*EXTRACTED MATERIAL*.
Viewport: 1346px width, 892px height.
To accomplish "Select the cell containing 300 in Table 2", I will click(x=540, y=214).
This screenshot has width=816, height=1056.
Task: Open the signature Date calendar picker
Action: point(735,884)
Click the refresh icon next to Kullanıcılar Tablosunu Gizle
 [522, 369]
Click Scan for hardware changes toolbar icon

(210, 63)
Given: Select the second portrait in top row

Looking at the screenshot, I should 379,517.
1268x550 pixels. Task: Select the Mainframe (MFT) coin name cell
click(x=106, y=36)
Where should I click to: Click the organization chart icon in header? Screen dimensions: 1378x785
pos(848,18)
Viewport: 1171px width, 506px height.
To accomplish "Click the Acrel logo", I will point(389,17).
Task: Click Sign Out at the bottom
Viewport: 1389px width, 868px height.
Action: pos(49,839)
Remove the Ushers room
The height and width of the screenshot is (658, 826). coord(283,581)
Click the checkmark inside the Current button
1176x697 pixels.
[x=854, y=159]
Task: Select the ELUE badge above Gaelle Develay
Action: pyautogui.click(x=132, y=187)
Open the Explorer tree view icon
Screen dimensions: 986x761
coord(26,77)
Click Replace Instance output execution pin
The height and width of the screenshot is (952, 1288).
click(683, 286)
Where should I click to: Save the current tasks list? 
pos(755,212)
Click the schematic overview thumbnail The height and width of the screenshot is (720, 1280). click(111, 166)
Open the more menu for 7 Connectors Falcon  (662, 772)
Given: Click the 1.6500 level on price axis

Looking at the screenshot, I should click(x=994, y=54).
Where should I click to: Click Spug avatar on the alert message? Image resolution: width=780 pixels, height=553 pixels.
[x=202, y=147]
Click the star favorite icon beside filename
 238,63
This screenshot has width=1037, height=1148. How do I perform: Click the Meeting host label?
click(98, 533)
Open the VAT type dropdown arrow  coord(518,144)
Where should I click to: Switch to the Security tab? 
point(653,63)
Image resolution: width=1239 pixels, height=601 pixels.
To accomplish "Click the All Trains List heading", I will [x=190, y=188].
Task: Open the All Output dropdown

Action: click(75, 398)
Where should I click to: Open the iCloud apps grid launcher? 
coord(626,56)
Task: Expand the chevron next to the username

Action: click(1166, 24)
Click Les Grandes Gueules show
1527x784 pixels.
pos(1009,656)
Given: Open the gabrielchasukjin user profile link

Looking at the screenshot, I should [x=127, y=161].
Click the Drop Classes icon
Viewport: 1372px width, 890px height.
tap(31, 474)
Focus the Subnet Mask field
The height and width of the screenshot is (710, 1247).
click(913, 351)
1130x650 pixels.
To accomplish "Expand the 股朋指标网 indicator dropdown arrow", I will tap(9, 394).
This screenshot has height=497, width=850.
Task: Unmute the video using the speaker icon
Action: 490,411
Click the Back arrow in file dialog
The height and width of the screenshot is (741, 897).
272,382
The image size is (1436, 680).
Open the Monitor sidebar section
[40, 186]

*EXERCISE OBJECTIVE*. Each line, starting with the one containing "Focus the Subnet Mask field" and ending with the last line of the records above, should be reproduced exactly.

*RESPONSE TO THIS TASK*.
Focus the Subnet Mask field
The height and width of the screenshot is (710, 1247).
click(913, 351)
1130x650 pixels.
To accomplish "Expand the 股朋指标网 indicator dropdown arrow", I will tap(9, 394).
This screenshot has height=497, width=850.
Task: Unmute the video using the speaker icon
Action: 490,411
Click the Back arrow in file dialog
The height and width of the screenshot is (741, 897).
272,382
The image size is (1436, 680).
Open the Monitor sidebar section
[40, 186]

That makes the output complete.